But I’m not sure I’m going to write about every little subsequent catastrophe. Already with people plotting against the czar things are dicey, and I know that they’re only going to get worse.

…. I guess I forgot that there are periods of lawlessness in Russian history too, like the Civil War—which I guess makes sense because the country was quite unsettled in the 90s, too.

Plato would have loved the phrase ‘dictatorship of the proletariat’. “…. And after anarchy comes the dictatorship of the proletariat, such as in Russia, or else a dictatorship characterized more by….”

Corrupt government, followed by excess of anarchy, followed by even more unconscionable tyranny. Do you not agree that it is so?
I do, Socrates.

…. It is funny though, because there is kinda a czarist or whatever reading of Russian history. What do you do with post-unfree labor? Punish it before it rebels!

So History asked them again, What do you want me to do with the one called Post-Unfree Labor? And shouted back, Punish it! Why? asked History. What evil has it done? But they shouted back all the louder, Punish it!

I really don’t know what else to say to this particular reading of history. I have it good, because I’m hurting you. My behavior possibly puts me or my people’s status in risk down the road, and you unquestionably suffer now, and probably also in any rebellion you might stage. What do I do?

I lash out! Because when people at the top act out, that’s acting the right way. ^^

…. It was a real vicious circle, and at every step along the way, from the czar to the White Guards to the Nazis, opposition and war just kept driving the commies deeper and deeper into insanity.

…. Lenin at various times, (New Economic Policy, Testament) realized that core parts of Leninism didn’t work, and that this is Lenin at his best is sad. Stalin wasn’t even loyal to his first country, Georgia, but purged and Russified it, something I never knew. Trotsky was a Jew, so I guess that was part of what made him such a convenient villain. Trotsky himself, the man, however, would not have been different, as he was basically just another militarist.

This is why I wasn’t going to talk about it; the more mud you muck through, the more bodies you find. I suppose this is what I like, though. Not the Russian Revolution, but dukkha itself (suffering, uneasiness, Not Supposed To Be This Way). The story of people who never found their peace of mind is quite interesting, sometimes.

…. One thinks of genocide as being shooting or gassing people, like the Nazis gassing Jews or Stalin shooting generals and army officers. There’s a sort of humanistic prejudice here, I’m not sure how to describe it, but anti-natural world. Hitler looks at a Jew funny, or Stalin his father, and then they order an execution. But most of the people that died in the USSR during that time—although the Nazis were surely shooting Ostjuden and Leninists the old men—died in famines. Urban Russian prejudice against the peasants and rural minorities translated into a violent offensive to gain control over agriculture, which damaged the food production system and led to people starving to death—which was fine as long as urban Russians got to have lunch at the factory.

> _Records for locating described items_
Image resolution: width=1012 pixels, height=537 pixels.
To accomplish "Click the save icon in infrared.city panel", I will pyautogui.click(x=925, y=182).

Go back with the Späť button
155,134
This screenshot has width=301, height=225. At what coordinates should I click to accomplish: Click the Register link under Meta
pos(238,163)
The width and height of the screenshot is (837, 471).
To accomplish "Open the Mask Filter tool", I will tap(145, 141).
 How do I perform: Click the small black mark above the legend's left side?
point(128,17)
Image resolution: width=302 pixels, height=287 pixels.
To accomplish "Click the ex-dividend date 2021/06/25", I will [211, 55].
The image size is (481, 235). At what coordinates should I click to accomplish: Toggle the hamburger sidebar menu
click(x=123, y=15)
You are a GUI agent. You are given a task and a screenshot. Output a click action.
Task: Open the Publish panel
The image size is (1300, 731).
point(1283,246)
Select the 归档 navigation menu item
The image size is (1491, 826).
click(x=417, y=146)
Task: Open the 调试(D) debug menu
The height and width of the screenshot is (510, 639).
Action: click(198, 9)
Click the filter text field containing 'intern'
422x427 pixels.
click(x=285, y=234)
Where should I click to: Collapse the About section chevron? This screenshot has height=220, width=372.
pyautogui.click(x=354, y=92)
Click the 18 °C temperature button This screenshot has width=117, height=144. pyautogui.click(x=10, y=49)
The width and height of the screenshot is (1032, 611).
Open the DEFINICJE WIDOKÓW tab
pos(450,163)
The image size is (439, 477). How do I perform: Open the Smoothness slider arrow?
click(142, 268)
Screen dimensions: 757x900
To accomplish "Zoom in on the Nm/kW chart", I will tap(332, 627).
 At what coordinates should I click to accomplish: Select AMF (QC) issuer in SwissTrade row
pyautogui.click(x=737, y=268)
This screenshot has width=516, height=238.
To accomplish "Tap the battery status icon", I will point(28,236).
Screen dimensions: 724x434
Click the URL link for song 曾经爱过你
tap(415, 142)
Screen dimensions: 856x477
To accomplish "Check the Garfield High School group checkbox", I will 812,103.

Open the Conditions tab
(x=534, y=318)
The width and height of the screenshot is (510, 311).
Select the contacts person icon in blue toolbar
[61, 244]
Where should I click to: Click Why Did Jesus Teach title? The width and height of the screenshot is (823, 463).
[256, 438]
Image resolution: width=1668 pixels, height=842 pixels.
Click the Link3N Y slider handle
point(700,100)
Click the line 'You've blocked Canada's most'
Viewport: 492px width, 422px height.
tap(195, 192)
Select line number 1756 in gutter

> _GOAL 1_
In the passage on Russian history, which country did Stalin purge and Russify?
> _GOAL 2_
Repeat the passage on Russian history from "But I’m not" up to and including "before it rebels!".
> _GOAL 3_
Write the next part of the passage on Russian history, picking up after its final sentence.

> _WRITTEN ANSWER 1_
Georgia

> _WRITTEN ANSWER 2_
But I’m not sure I’m going to write about every little subsequent catastrophe. Already with people plotting against the czar things are dicey, and I know that they’re only going to get worse.

…. I guess I forgot that there are periods of lawlessness in Russian history too, like the Civil War—which I guess makes sense because the country was quite unsettled in the 90s, too.

Plato would have loved the phrase ‘dictatorship of the proletariat’. “…. And after anarchy comes the dictatorship of the proletariat, such as in Russia, or else a dictatorship characterized more by….”

Corrupt government, followed by excess of anarchy, followed by even more unconscionable tyranny. Do you not agree that it is so?
I do, Socrates.

…. It is funny though, because there is kinda a czarist or whatever reading of Russian history. What do you do with post-unfree labor? Punish it before it rebels!

> _WRITTEN ANSWER 3_
…. And after all that blood and driving-Stalin’s-wife-to-suicide, after going to war against society Twice, 1917-1921, and 1928-1932, they decide…. As long as I’m the Tsar, Tsarism’s good! All that killing, for what? I’m not a Leninist, or even a Marxist really, but that’s just *erratic*. What exactly were they trying to accomplish?…. What are these people good at?

…. In a way Stalin’s grand strategy was a partial failure; the USSR ended the war much more scarred and weaker than they had anticipated.

It is notable that the country went through various periods of war against society (1917-21, 1928-32, 1937), and Russophile phases, but, I don’t know, on the whole they were pretty trigger happy. Even at its best it seems like it was more livable during certain periods only in the context of people being used to the ‘cold’, and putting up with ‘cold’.

…. Red-baiting, meet un-red-baiting

“There’s one more thing I have to do to make sure I get into hell….” (Stalinist anti-Semitism).

…. (general history-malice) I wonder why we torture each other, and why it’s such good sport to read.

(Khrushchev etc)
“Your story doesn’t seem true.”
“You’re right—all the money went back to Mark.”
~ “The Informant!” (movie quote)

…. “Things are shit, but you’ve got to keep yourself safe.”
“(long quote about fighting corruption or whatever).”
“Maybe AA is the revolution.”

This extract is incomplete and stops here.